Değişik kaynaklardan edinilen bilgiye göre abdal sözcüğü, İran’da 11. ve 14. yüzyıllarda kaleme alınan edebi metinlerde Derviş, 15. yüzyıla ait metinlerde ise “Divane” anlamında kullanılmıştır. Kimi zaman da onlardan “ışık” sözcüğü ile bahsedilmiştir. Daha sonraki aşamada Bektaşiliğin onu içine aldığı, bir kısmını değiştirdiği ve hatta erittiği yönünde görüşler de vardır.

            Bizim Emirdağ ilçemizde de abdalların mevcudiyeti ve bunların gelenekleri, araştırmacı yazar dostumuz Ömer Faruk Yaldızkaya ve genç araştırmacı kızımız Begüm Şahanoğlu’nun bilimsel çalışmalarında ele alınmıştır. İki Emirdağlı hemşehrimizin bu çalışmalarından da somut biçimde anlaşıldığı gibi, Afyonkarahisar sınırları içerisinde de abdallar yaşamaktadır.

            Begüm Hanımın Üniversite’nin ilgili biriminin de Kabul ettiği ve en yeni çalışma olan tezindeki abdallar ile ilgili bölümden kısa bir alıntı yaparak,yazımı desteklemek isterim…

            “…Arapça’da karşılık, başka bir şeye dönüşen anlamında kullanılan bu kavram, ilerleyen zamanlarda anlam genişlemesine uğrayarak belirli bir zümreyi tanıtan, bir sözcük olmuştur. Böylece “Abdal” kavramına “kalender yaşayışlı derviş, zahit veli, göçebe gezgin, dünyadan kesilmiş” gibi anlamlar yüklenmiştir.
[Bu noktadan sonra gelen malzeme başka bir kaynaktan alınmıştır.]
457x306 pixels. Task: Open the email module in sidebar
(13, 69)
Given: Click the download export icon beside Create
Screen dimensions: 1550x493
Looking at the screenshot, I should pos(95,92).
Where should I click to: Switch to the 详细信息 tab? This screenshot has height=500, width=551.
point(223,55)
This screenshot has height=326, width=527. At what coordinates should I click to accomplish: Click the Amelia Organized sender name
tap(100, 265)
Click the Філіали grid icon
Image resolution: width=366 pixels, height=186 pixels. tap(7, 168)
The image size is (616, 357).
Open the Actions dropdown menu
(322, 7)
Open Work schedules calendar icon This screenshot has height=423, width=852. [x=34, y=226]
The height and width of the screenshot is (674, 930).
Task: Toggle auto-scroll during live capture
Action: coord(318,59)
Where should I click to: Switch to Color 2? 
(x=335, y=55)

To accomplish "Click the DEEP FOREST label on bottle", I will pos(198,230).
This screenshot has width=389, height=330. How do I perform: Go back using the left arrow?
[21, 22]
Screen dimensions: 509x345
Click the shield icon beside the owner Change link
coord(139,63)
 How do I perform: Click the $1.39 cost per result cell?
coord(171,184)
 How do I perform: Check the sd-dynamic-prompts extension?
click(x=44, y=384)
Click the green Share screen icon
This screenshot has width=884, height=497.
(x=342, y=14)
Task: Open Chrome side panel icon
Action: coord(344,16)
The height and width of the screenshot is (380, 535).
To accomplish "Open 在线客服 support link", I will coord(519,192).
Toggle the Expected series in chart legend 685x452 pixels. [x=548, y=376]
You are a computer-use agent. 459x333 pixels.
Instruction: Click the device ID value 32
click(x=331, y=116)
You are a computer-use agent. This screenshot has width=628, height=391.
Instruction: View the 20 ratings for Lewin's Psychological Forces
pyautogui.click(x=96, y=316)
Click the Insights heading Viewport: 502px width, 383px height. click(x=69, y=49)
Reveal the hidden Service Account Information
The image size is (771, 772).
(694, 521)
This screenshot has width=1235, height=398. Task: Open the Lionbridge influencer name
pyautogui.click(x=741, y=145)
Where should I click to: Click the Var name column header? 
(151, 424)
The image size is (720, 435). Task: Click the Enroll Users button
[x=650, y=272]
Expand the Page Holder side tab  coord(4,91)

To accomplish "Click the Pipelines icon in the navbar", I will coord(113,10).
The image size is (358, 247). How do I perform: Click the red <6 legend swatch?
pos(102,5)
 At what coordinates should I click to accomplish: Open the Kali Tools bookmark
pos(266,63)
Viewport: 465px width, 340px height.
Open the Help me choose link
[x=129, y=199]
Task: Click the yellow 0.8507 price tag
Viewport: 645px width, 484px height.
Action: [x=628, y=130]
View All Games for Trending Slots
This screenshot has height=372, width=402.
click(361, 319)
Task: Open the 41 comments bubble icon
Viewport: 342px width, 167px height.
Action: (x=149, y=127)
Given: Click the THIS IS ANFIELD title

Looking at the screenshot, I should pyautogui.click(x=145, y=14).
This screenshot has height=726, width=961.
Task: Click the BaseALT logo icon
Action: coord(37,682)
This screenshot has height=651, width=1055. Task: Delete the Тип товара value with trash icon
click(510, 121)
Toplumda ortaya çıkan bu zümrelere ilk olarak Orta Asya’da rastlanmaktadır. Osmanlı’nın kuruluşunda ve en önemlisi, İslamiyet’in Türkler arasında yayılmasında büyük bir payı olan bu zümrelerin adı, tarihe “Abdâlân-ı Rum” olarak geçmiştir. Abdâlânı Rum, Orta Asya’dan Anadolu’ya ayak bastıklarında burada İslamiyet’i yaymaya çalışarak, bu yolda teşkilatlanmışlar ve Osmanlı padişahlarıyla yakın ilişkiler kurarak harplere katılmışlardır. Halk arasında oldukça sevilen bu zümre, ulu, evliya ve insan-ı kâmil kimseler olarak görülmüş, bundan dolayı kendilerine “Horasan Erenleri” de denilmiştir. Rum Abdalları olarak başka bir zümre gibi algılansalar da, asılları Türkmen’dir.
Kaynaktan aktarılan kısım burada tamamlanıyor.